Saim wrote:Is the implication that they eat lots of dessert ("dessert drawer") or am I still parsing it wrong?
edit: why does it have two s
Car wrote:Saim wrote:Is the implication that they eat lots of dessert ("dessert drawer") or am I still parsing it wrong?
edit: why does it have two s
French.
linguoboy wrote:Saim wrote:Is the implication that they eat lots of desert ("desert drawer") or am I still parsing it wrong?
No, you've got it.
Randomly, Schublade was a word I misparsed for ages. I thought it was an assimilated French borrowing like Barrikade and I pronounced it /ʃuˈblaːdə/. Then one day it finally dawned on me that it was a native compound of Schub "shove" and Lade "drawer; chest".

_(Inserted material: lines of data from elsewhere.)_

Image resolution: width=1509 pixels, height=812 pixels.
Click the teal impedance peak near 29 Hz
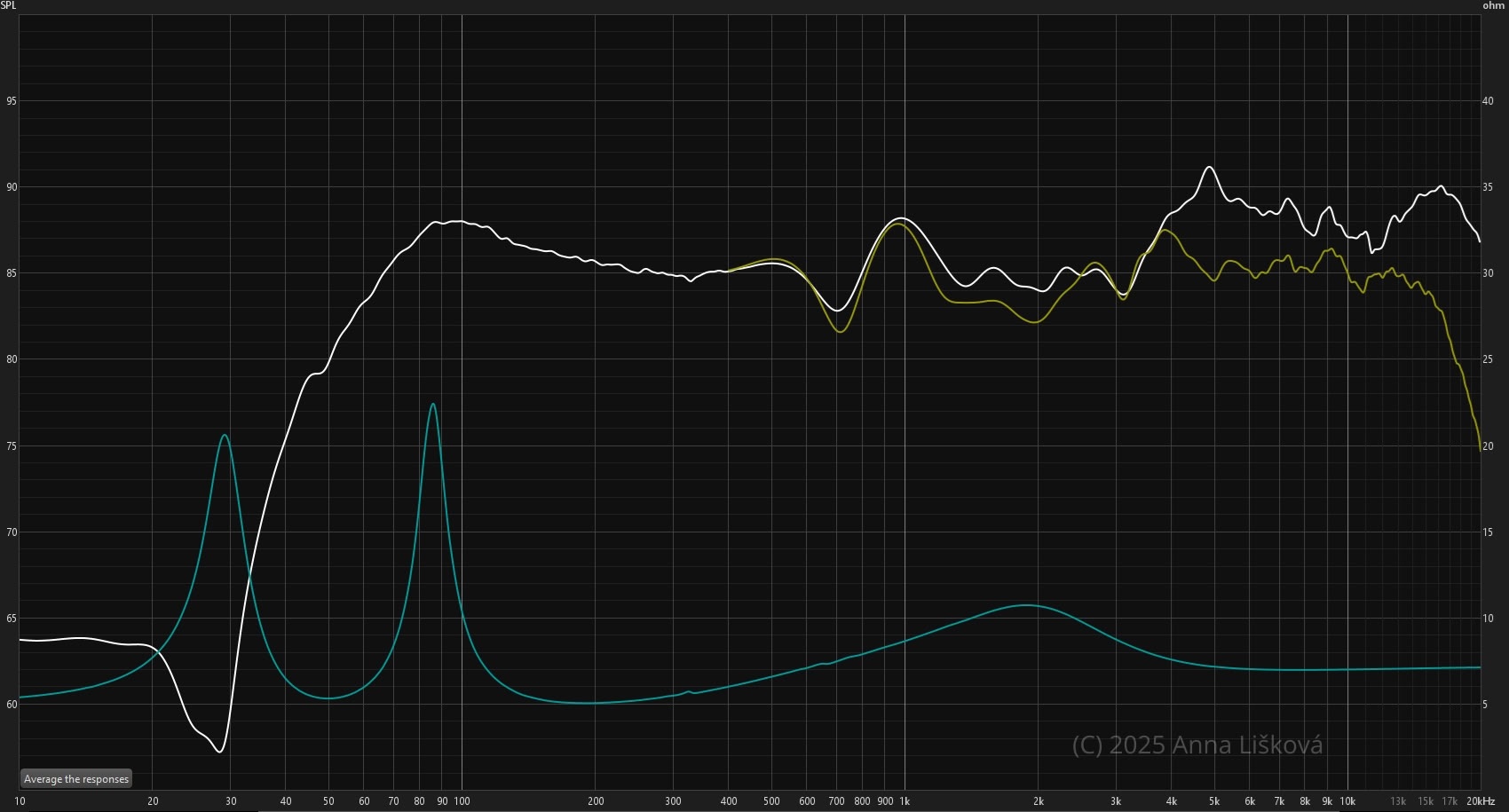[225, 435]
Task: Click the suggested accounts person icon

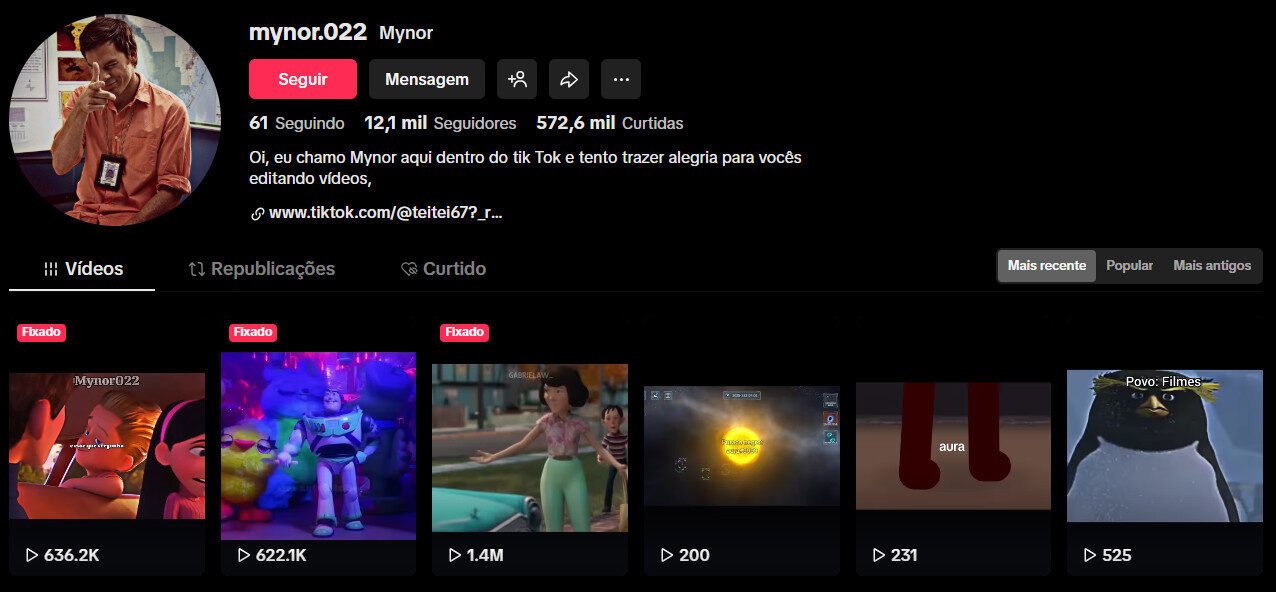Action: [x=517, y=78]
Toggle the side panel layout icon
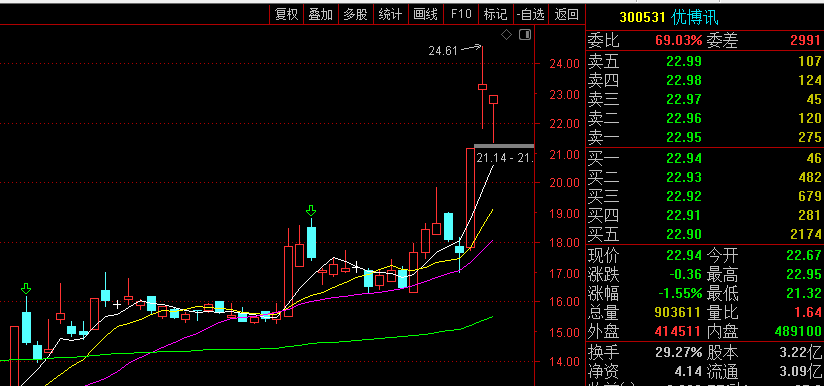Image resolution: width=824 pixels, height=386 pixels. click(x=525, y=35)
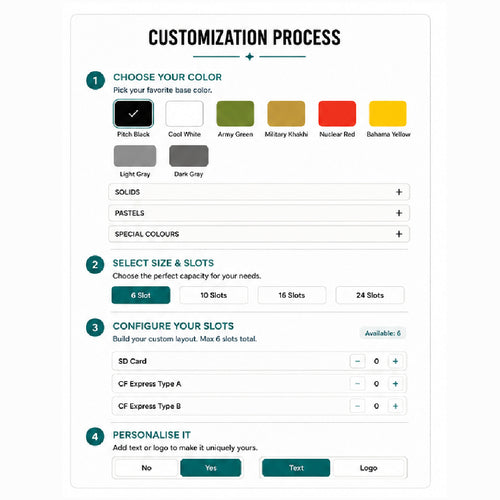
Task: Pick the Cool White color
Action: point(184,114)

Saim wrote:I also would have assumed Polish szuflada is a Gallicism, but it turns out it's from German Schublade and there's no chuflade*. I wonder why the Polish has b > f... it doesn't seem like /bl/ would be disallowed, because there's blisko, blask, blady, blond.
Saim wrote:Car wrote:Saim wrote:Is the implication that they eat lots of dessert ("dessert drawer") or am I still parsing it wrong?
edit: why does it have two s
French.
But in French it has /s/.
Car wrote:Saim wrote:Car wrote:Saim wrote:Is the implication that they eat lots of dessert ("dessert drawer") or am I still parsing it wrong?
edit: why does it have two s
French.
But in French it has /s/.
It's English, what do you expect?
linguoboy wrote:Filed this under: "Horrible German Language". I had to read it through three times before I finally got the joke.► Show Spoiler
linguoboy wrote:Perhaps it came through Low Saxon? Modern Mecklenburger Platt has Schufflaad.
Osias wrote:I was telling my brother about Alexandria Ocasio-Cortez existence and said "tem uma nova política nos EUA..." and he thought it was a policy, not a politician.